■ ACTIVITY: Every entry below needs to be copied exactly.
################
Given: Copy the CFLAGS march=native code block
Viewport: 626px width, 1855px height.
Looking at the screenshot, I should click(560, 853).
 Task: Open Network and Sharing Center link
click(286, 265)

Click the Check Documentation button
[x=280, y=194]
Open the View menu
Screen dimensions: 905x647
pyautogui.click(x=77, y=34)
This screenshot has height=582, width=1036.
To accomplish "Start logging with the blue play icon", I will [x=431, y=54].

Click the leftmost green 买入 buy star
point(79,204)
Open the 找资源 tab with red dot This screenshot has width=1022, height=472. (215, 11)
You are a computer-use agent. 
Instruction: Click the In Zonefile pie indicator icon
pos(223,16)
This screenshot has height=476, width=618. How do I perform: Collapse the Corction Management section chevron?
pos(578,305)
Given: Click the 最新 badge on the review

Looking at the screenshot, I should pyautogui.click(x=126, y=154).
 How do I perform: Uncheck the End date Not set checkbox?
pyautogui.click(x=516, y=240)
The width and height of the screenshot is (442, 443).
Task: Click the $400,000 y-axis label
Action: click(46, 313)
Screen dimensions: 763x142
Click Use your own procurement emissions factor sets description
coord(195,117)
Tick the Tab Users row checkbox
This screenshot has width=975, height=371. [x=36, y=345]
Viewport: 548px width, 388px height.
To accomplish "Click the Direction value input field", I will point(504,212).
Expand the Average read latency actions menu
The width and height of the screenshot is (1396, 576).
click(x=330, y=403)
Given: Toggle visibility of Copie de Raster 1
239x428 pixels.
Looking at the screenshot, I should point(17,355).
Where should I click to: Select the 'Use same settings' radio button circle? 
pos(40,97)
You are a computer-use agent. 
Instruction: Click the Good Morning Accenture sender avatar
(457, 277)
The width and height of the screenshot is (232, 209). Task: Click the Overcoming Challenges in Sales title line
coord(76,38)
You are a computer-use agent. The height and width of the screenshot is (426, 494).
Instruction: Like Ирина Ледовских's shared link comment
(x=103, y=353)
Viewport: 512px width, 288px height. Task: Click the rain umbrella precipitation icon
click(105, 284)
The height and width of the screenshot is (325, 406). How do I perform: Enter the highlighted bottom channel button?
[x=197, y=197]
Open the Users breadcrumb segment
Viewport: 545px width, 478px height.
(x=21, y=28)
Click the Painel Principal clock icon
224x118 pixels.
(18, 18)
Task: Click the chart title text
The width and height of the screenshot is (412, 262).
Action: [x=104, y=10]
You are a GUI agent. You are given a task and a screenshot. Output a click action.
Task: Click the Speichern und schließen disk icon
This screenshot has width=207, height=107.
################
■ REPLY TO THE TASK:
Given: Copy the CFLAGS march=native code block
Viewport: 626px width, 1855px height.
Looking at the screenshot, I should click(560, 853).
 Task: Open Network and Sharing Center link
click(286, 265)

Click the Check Documentation button
[x=280, y=194]
Open the View menu
Screen dimensions: 905x647
pyautogui.click(x=77, y=34)
This screenshot has height=582, width=1036.
To accomplish "Start logging with the blue play icon", I will [x=431, y=54].

Click the leftmost green 买入 buy star
point(79,204)
Open the 找资源 tab with red dot This screenshot has width=1022, height=472. (215, 11)
You are a computer-use agent. 
Instruction: Click the In Zonefile pie indicator icon
pos(223,16)
This screenshot has height=476, width=618. How do I perform: Collapse the Corction Management section chevron?
pos(578,305)
Given: Click the 最新 badge on the review

Looking at the screenshot, I should pyautogui.click(x=126, y=154).
 How do I perform: Uncheck the End date Not set checkbox?
pyautogui.click(x=516, y=240)
The width and height of the screenshot is (442, 443).
Task: Click the $400,000 y-axis label
Action: click(46, 313)
Screen dimensions: 763x142
Click Use your own procurement emissions factor sets description
coord(195,117)
Tick the Tab Users row checkbox
This screenshot has width=975, height=371. [x=36, y=345]
Viewport: 548px width, 388px height.
To accomplish "Click the Direction value input field", I will point(504,212).
Expand the Average read latency actions menu
The width and height of the screenshot is (1396, 576).
click(x=330, y=403)
Given: Toggle visibility of Copie de Raster 1
239x428 pixels.
Looking at the screenshot, I should point(17,355).
Where should I click to: Select the 'Use same settings' radio button circle? 
pos(40,97)
You are a computer-use agent. 
Instruction: Click the Good Morning Accenture sender avatar
(457, 277)
The width and height of the screenshot is (232, 209). Task: Click the Overcoming Challenges in Sales title line
coord(76,38)
You are a computer-use agent. The height and width of the screenshot is (426, 494).
Instruction: Like Ирина Ледовских's shared link comment
(x=103, y=353)
Viewport: 512px width, 288px height. Task: Click the rain umbrella precipitation icon
click(105, 284)
The height and width of the screenshot is (325, 406). How do I perform: Enter the highlighted bottom channel button?
[x=197, y=197]
Open the Users breadcrumb segment
Viewport: 545px width, 478px height.
(x=21, y=28)
Click the Painel Principal clock icon
224x118 pixels.
(18, 18)
Task: Click the chart title text
The width and height of the screenshot is (412, 262).
Action: [x=104, y=10]
You are a GUI agent. You are given a task and a screenshot. Output a click action.
Task: Click the Speichern und schließen disk icon
This screenshot has width=207, height=107.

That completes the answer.